*Recorded information*:

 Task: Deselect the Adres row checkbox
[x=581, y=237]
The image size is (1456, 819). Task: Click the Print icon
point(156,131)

...

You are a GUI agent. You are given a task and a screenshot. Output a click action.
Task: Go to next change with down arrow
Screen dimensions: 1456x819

==

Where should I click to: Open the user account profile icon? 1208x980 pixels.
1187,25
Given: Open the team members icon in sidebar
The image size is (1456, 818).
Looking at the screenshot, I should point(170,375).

*What the exercise asks*:
Above this task is a listing. Restate, word for word and with nothing added, the lines from the one with "You are a GUI" through the one with "Screen dimensions: 1456x819".

*Answer area*:
You are a GUI agent. You are given a task and a screenshot. Output a click action.
Task: Go to next change with down arrow
Screen dimensions: 1456x819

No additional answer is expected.